In standard cases, a TMS is very helpful, but it also restricts the translator and the freedom to change translated text outside the TMS. (As) Every change outside the TMS, that could improve the translation quality, should also be stored in the TM. If this work is not done, the TMS will always show up as the “old” translation and not the reworked one.

Using a TMS has a deep influence on the whole process of text internationalization.

Are there any options?

censhare allows the reuse of text also on an asset base. Maybe it is worth thinking about the “direct” reuse of a product/feature description – instead of translating it again with the help of a TMS. (Nevertheless, a TMS could be used to create the “first” translation.)

Also, not as an option but as an additional thought, if texts could be pre-translated before they are placed in a layout, it might assist in achieving a solid translation foundation before the overworking and adaptation to a specific page begins.

Adaptation starts with the master

Preparation of a master layout

A few ideas on how to prepare a master layout properly;

  • Make text boxes as large as necessary for the longest-running language (or use the respective function in Adobe InDesign to make your layout flexible)

  • Be aware that the length of the headlines may change the whole look of a page

  • Decide whether the master could simultaneously also be a published issue, or whether it’s better to have a “neutral” master, that can be easily adopted (this applies to the text and the layout)

A layout perfect for print is not necessarily a layout ready for translation.
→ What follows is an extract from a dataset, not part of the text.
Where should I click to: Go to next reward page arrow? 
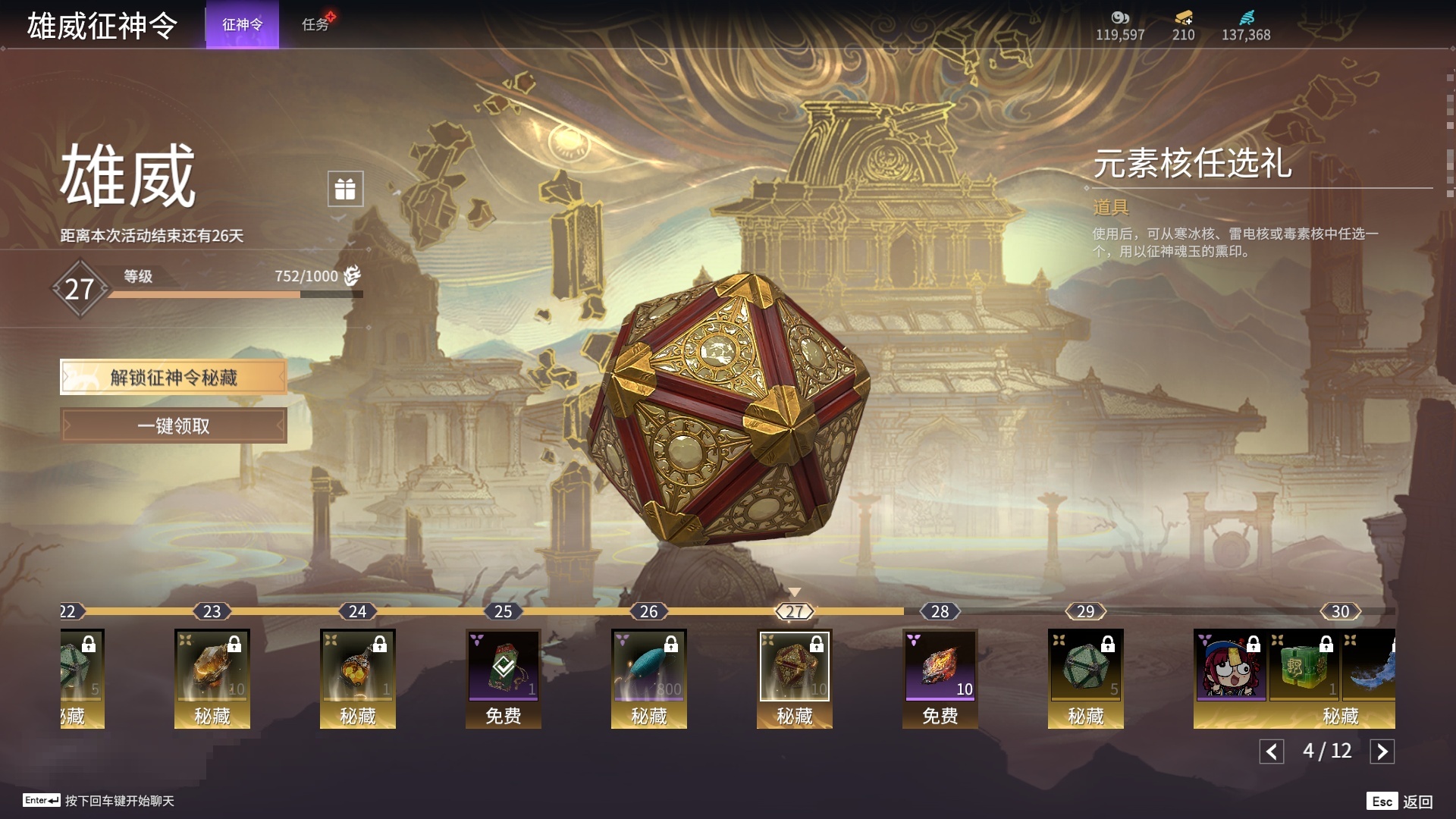click(x=1382, y=752)

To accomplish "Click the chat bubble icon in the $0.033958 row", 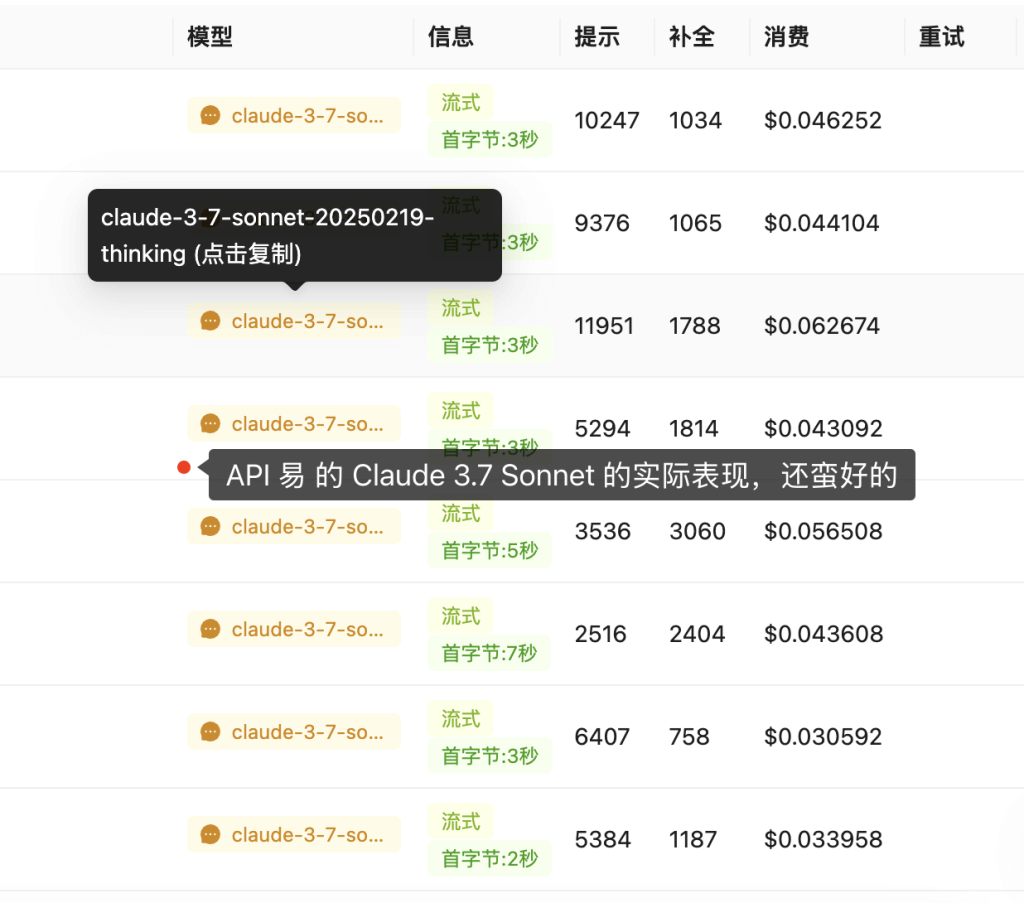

Creating print layout masters for translation might be a lot more effort than only creating the final piece.

The master text

Not only the layout has to be prepared, but also the text. Especially if a TMS is used, keep some of these points in mind:

  • Expression variation is the friend of a good text but the enemy of a TM because every variation leads to a new entry in the segment list, and therefore to a new translation

  • Content has to be written in a consistent way: For the TM there is a difference between e.g. “2$” and “2 $” also between “2.50$” and “2,50$”

  • Reusing existing source segments leads to more matches in the translation memory

A conflict of interest: Is the quality of a source text measured by its language quality or by the cost of its translation?

The master text and formatting

Last but not least: be mindful of the format the text is stored in. The best selection would be plain text with no formatting and no control characters. Every unnecessary additional information (e.g. spacing, soft returns for linebreaks within a sentence, bold, superscript) that is embedded into the text has to be filtered out to keep the segments of the text as similar as possible and not to force the translator to reuse this information that might not be necessary for his translation. The challenge is the filter. In one case it might be good to keep inline information, in other cases it may not. censhare uses a story normalizer to filter out unwanted control characters for the XLIFF export, but this is never a perfect solution.

From the TM perspective, the best way would be to have no control characters in the text.